What is meant by Sum Assured (SA) in a LI policy?
Sum Assured(SA) is the amount that would be paid to the insured’s beneficiaries/nominees upon his/her (insured/policyholder) unfortunate demise.
Does ULIP offer guaranteed returns?
Investment returns from ULIP are normally not guaranteed. When someone invests In unit-linked products/policies, the investment risk in the investment portfolio is borne by the policyholder. Depending upon the performance of the unit-linked fund(s) chosen; the policyholder gets returns.
Can policyholder ask for a refund of premium if not satisfied with the policy, after purchasing it?
The policyholder can go for a refund of premiums if he/she is not satisfied with the terms and conditions of the policy. But he/she has to exercise this option within 15 days of receipt of the policy document. This 15 days period is called ‘free look period’

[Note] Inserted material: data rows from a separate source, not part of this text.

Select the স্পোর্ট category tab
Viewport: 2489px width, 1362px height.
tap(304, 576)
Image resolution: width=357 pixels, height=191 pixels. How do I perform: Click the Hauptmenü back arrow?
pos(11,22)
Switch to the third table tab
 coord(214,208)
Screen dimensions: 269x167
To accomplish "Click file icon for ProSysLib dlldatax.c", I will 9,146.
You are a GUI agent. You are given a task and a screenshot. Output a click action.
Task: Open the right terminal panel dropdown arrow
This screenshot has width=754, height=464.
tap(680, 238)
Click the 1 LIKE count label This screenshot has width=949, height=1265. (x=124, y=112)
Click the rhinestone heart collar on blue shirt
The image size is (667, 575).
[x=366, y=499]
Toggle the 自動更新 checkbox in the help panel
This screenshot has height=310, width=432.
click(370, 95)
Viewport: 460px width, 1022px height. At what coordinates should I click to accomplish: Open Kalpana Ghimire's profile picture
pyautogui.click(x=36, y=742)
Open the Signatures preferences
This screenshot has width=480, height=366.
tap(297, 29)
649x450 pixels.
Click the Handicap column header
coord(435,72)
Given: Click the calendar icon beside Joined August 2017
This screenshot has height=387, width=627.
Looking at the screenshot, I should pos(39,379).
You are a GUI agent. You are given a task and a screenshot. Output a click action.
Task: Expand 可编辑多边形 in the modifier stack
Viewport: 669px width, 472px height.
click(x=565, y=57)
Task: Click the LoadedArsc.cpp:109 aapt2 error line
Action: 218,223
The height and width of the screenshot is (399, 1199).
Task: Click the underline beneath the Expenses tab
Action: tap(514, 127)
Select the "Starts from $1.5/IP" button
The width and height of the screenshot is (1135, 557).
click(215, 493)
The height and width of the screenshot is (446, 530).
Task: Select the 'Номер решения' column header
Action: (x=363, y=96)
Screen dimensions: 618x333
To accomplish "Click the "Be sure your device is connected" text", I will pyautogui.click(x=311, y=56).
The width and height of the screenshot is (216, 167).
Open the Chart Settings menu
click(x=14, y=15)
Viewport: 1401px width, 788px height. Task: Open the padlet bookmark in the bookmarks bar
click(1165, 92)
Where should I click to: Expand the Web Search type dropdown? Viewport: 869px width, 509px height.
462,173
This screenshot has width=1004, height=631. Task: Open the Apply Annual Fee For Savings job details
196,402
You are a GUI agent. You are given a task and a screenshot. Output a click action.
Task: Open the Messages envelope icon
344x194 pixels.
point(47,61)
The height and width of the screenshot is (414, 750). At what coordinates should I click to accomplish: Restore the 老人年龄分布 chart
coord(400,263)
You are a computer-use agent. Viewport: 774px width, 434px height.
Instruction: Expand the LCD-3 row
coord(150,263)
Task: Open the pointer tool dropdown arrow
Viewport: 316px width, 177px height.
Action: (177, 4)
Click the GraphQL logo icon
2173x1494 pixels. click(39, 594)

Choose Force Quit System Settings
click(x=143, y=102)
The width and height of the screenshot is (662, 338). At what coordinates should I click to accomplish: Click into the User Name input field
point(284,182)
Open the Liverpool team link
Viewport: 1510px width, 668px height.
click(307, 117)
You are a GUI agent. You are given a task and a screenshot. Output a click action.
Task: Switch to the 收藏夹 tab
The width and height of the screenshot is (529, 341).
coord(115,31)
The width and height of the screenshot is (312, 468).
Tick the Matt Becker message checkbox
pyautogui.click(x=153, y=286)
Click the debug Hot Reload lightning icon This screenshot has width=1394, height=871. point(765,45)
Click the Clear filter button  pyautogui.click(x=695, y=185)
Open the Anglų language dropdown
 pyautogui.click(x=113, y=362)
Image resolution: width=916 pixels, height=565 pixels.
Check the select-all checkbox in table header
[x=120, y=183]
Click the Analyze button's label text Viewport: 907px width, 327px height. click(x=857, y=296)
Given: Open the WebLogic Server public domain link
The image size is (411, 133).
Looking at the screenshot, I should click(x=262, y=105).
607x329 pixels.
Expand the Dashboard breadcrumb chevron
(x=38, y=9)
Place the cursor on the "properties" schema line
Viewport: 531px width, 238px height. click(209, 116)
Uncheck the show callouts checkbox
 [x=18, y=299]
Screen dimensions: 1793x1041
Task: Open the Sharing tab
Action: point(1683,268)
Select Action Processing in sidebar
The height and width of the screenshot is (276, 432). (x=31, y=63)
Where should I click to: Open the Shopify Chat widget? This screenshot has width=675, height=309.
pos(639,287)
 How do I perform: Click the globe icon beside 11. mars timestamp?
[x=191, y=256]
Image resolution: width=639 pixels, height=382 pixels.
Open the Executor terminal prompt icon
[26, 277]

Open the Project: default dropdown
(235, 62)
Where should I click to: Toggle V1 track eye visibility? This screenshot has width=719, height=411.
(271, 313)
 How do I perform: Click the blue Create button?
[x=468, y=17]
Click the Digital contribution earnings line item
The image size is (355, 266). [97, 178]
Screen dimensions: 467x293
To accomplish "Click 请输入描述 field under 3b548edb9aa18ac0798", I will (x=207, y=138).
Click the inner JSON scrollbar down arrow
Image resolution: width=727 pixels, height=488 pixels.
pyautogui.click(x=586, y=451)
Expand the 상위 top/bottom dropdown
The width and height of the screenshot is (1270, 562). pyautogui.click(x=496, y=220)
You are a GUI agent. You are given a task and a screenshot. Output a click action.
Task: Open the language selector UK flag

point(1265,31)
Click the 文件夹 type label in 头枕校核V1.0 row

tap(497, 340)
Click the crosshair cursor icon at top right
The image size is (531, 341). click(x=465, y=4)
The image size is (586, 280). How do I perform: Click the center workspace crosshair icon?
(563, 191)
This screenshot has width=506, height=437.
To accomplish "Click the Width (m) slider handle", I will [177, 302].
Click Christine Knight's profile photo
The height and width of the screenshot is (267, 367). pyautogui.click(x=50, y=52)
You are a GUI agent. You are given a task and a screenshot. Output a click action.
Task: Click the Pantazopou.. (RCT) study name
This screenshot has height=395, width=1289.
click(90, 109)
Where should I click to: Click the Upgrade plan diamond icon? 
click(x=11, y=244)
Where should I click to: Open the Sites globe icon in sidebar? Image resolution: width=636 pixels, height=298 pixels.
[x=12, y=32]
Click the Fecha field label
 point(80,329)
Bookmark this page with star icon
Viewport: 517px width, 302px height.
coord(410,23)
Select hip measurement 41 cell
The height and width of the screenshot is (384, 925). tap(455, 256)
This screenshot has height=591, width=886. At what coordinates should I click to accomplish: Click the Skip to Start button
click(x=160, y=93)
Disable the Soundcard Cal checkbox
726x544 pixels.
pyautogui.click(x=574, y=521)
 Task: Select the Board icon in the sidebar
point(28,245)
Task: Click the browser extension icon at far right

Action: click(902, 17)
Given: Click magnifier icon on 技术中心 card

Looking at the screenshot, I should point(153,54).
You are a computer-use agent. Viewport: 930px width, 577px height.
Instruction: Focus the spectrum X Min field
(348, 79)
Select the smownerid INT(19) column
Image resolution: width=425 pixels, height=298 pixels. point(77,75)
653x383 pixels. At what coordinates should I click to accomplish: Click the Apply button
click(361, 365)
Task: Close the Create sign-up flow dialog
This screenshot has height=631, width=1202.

If a premium payment is missed, will the insurance cover be lost?
If the premium is paid within the grace period following the due date, the policy will not be subject to a penalty or loss of coverage.
How does group life insurance policy differ from a personal/individual life insurance policy?
Group life insurance is issued as a master policy to a group (an employer or an association). The members of the group are given a certain fixed cover which is uniform for everyone. The entire risk of all the members covered in the policy is considered while deciding upon the premium amount.
What are the Tax Benefits of Life Insurance Products?
The premium on Life Insurance products is deductible under section 80(C) of the Income Tax Act, for calculation of taxable income. The present limit for the maximum tax rebate is Rs. 1.50 Lakhs under the said section. Also, the maturity proceeds (in the case allowed by the policy) are deductible from tax under section 10(10D).